[Exercise instructions] Reproduce verbatim the records from their beginning up to and including the line containing "[x=379, y=58]".

[Raw data]
--

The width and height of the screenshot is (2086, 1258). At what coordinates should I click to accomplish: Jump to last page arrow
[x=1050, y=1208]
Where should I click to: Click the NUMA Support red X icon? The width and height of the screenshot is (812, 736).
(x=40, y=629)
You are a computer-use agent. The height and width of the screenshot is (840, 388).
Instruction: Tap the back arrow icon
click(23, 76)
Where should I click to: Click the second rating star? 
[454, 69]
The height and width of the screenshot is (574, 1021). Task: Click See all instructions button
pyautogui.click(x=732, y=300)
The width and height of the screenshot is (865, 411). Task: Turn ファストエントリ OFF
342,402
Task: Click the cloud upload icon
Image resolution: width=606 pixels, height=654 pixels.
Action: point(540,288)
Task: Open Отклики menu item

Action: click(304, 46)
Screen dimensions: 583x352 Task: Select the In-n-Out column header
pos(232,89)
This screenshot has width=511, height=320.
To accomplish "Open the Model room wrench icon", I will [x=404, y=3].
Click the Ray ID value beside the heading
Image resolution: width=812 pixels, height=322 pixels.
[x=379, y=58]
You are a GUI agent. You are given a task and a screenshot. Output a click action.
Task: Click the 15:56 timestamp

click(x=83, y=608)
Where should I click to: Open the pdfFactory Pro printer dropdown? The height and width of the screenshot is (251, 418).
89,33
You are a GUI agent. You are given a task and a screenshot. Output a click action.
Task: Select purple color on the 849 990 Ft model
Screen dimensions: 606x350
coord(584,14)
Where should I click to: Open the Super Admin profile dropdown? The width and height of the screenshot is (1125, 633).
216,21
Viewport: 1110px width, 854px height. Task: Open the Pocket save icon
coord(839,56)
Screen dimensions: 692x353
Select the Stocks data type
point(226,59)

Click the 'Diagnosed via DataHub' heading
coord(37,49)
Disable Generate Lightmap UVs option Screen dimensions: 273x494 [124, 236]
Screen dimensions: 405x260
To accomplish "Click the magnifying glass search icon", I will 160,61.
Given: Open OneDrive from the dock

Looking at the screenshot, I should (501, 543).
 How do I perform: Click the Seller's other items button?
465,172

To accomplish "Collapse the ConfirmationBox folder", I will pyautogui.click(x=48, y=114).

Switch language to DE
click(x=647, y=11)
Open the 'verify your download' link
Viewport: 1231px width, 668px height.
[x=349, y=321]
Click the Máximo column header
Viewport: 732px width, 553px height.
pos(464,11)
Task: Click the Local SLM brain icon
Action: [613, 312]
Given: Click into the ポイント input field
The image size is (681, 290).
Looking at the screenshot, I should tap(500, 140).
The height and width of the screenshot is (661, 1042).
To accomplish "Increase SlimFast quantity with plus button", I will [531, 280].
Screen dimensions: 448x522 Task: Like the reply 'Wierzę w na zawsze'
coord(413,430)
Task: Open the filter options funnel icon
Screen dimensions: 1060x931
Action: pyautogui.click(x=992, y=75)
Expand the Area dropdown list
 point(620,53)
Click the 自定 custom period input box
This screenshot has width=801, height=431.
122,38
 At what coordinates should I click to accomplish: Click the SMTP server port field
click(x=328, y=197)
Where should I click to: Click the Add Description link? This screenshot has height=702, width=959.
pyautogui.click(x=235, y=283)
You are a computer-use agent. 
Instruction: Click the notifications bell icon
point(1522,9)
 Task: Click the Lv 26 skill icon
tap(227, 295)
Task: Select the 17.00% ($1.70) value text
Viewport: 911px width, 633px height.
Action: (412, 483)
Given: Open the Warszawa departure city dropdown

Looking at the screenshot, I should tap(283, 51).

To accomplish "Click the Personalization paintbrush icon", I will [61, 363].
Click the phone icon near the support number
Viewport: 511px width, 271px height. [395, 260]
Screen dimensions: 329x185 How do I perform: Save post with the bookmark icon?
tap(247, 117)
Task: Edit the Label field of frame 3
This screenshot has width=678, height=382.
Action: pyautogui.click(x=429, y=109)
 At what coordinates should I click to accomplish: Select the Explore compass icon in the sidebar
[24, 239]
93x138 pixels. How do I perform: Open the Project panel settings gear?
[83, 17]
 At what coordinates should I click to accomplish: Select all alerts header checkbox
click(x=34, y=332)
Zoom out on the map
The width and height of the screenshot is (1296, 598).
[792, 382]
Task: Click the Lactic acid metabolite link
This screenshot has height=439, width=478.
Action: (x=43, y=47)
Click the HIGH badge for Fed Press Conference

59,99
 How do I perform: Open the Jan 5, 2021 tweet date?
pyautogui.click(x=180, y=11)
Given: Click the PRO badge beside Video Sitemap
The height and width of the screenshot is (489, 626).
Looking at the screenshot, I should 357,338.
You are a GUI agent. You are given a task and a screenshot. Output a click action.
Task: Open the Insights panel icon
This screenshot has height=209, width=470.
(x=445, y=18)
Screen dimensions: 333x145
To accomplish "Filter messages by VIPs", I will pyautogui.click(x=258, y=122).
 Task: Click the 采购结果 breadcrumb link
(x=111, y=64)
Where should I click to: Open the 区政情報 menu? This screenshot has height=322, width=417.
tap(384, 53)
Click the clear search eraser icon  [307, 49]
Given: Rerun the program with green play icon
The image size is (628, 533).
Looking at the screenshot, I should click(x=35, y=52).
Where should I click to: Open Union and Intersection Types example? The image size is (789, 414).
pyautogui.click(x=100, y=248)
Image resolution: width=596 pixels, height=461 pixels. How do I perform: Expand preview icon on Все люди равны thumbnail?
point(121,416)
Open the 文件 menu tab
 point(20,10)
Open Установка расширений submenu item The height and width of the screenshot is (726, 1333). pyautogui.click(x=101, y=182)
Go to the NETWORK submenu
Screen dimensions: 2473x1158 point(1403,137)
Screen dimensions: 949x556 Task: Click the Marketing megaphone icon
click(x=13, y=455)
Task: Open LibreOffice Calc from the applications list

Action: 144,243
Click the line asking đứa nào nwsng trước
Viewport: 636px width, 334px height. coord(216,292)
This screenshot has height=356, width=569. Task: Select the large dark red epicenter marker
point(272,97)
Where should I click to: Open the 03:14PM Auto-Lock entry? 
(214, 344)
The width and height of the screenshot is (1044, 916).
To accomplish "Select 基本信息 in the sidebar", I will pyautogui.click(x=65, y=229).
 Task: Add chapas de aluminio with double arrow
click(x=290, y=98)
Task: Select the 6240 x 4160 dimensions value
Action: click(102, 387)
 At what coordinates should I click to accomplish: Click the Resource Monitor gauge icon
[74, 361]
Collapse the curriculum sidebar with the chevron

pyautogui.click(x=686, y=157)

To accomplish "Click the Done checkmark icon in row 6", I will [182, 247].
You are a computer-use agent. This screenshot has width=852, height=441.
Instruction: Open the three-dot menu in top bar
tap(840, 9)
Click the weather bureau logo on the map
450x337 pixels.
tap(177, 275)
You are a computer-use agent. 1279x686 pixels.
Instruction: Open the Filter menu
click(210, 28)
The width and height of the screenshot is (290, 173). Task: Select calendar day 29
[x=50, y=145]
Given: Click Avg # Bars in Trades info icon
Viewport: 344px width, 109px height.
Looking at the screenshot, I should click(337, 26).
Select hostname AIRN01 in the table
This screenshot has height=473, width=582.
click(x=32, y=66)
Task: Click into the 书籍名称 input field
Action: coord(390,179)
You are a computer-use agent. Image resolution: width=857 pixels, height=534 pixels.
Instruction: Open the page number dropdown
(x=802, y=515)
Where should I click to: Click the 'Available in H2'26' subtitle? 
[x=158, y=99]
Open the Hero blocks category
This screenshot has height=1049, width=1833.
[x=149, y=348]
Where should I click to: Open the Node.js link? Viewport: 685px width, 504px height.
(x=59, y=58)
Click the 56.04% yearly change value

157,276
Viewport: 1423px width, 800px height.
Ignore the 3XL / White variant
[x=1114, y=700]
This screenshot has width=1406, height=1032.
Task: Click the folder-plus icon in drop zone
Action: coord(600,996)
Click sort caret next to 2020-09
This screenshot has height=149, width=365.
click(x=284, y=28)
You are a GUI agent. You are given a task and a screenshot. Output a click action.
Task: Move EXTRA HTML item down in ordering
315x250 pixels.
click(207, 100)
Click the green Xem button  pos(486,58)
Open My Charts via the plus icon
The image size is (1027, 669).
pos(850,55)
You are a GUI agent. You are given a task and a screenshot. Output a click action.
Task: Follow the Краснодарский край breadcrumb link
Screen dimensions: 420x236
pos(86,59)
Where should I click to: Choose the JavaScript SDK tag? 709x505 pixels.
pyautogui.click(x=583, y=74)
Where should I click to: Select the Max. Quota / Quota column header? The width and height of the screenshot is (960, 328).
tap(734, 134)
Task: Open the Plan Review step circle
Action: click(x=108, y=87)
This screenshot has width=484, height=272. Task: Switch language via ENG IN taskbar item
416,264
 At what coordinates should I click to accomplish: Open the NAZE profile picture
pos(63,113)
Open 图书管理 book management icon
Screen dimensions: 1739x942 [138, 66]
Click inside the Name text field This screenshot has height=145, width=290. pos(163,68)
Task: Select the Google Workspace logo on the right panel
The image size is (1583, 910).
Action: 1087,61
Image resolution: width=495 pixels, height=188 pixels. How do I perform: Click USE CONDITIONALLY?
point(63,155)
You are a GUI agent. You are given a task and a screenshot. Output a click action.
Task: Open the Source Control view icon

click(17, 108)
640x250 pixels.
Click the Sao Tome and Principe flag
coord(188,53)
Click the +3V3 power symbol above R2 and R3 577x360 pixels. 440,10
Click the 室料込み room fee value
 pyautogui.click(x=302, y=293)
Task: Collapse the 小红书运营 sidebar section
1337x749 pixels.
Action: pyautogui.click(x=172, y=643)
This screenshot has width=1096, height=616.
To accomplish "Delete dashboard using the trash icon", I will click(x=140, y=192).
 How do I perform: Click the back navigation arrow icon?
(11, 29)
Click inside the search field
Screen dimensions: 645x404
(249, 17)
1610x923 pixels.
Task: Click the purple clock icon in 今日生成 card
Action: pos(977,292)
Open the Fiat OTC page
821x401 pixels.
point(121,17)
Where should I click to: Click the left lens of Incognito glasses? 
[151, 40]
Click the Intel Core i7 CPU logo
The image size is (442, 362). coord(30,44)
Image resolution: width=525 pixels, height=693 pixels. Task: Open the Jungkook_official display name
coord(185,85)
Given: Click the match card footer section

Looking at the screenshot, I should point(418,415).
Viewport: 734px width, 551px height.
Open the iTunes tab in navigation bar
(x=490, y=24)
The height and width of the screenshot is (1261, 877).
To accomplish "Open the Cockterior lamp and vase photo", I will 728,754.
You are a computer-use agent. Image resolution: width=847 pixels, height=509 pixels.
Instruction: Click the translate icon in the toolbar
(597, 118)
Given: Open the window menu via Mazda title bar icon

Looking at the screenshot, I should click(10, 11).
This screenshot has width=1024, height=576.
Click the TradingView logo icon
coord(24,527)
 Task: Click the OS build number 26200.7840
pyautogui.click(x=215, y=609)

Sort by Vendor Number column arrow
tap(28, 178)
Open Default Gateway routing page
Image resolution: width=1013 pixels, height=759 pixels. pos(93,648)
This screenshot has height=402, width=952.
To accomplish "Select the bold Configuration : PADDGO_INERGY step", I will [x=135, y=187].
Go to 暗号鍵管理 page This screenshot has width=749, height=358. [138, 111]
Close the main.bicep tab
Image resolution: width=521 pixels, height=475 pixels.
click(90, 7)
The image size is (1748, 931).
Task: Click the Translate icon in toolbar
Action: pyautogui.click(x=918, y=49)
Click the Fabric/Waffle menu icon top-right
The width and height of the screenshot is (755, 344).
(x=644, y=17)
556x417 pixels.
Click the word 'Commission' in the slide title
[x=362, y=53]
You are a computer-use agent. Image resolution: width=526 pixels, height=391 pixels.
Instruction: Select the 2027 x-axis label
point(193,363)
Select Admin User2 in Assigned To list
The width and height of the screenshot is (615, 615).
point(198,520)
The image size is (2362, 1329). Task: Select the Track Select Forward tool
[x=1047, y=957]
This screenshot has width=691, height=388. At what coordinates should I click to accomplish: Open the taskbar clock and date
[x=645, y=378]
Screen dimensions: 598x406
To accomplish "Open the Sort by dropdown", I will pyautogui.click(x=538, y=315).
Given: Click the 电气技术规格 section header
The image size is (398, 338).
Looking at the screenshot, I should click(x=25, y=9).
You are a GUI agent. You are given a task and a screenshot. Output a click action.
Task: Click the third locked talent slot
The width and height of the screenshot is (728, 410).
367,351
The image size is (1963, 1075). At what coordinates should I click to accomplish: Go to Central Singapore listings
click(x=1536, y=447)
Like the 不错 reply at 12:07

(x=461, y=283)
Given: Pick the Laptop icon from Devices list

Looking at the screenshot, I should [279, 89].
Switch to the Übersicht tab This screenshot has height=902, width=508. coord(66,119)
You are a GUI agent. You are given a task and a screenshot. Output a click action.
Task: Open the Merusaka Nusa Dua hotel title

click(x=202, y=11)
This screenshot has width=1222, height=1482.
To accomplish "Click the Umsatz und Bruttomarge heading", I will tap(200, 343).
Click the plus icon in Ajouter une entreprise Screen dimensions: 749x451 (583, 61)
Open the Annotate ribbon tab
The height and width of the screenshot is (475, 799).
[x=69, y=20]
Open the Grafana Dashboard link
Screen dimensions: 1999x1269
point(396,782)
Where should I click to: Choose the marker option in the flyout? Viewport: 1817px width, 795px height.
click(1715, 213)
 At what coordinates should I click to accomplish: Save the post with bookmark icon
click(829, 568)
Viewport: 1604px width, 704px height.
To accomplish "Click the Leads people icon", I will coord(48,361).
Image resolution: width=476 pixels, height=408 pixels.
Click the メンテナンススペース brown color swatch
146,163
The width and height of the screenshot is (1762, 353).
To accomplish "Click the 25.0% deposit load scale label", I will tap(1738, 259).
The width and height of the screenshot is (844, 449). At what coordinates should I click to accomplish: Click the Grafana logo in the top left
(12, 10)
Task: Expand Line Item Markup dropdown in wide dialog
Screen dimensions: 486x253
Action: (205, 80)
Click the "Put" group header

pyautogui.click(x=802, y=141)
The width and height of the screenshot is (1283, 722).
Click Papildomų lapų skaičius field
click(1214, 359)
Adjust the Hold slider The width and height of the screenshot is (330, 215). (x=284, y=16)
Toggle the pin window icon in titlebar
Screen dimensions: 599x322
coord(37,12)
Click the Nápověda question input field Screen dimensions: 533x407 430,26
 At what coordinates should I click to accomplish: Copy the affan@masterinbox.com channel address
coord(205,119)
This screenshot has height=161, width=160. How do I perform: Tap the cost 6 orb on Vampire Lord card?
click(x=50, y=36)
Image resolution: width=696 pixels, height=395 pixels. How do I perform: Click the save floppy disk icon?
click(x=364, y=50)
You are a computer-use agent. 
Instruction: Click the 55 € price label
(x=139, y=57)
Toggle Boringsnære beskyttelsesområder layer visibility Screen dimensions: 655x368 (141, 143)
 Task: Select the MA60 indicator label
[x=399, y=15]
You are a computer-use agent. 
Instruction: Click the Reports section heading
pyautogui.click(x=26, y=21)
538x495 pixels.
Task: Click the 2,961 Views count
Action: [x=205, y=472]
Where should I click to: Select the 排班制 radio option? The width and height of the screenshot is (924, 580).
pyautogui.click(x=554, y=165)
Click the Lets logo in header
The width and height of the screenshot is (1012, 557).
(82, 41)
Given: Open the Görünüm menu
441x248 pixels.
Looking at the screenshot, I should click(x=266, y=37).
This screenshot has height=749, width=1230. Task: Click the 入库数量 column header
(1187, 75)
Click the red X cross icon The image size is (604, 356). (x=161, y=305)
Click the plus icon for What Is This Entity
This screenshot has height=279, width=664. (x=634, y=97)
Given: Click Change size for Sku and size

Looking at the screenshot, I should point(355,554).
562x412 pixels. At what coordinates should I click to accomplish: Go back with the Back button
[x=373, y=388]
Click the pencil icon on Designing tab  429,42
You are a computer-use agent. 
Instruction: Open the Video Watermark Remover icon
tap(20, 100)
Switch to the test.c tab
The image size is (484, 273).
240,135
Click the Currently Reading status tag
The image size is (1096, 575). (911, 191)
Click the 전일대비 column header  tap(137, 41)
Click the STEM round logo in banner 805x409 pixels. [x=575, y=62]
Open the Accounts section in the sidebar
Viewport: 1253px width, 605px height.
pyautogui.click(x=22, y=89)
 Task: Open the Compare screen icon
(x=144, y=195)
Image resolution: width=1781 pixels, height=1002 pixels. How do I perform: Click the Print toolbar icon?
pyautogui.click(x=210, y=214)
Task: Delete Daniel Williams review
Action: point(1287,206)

--

[Reply]
The width and height of the screenshot is (2086, 1258). At what coordinates should I click to accomplish: Jump to last page arrow
[x=1050, y=1208]
Where should I click to: Click the NUMA Support red X icon? The width and height of the screenshot is (812, 736).
(x=40, y=629)
You are a computer-use agent. The height and width of the screenshot is (840, 388).
Instruction: Tap the back arrow icon
click(23, 76)
Where should I click to: Click the second rating star? 
[454, 69]
The height and width of the screenshot is (574, 1021). Task: Click See all instructions button
pyautogui.click(x=732, y=300)
The width and height of the screenshot is (865, 411). Task: Turn ファストエントリ OFF
342,402
Task: Click the cloud upload icon
Image resolution: width=606 pixels, height=654 pixels.
Action: point(540,288)
Task: Open Отклики menu item

Action: click(304, 46)
Screen dimensions: 583x352 Task: Select the In-n-Out column header
pos(232,89)
This screenshot has width=511, height=320.
To accomplish "Open the Model room wrench icon", I will [x=404, y=3].
Click the Ray ID value beside the heading
Image resolution: width=812 pixels, height=322 pixels.
[x=379, y=58]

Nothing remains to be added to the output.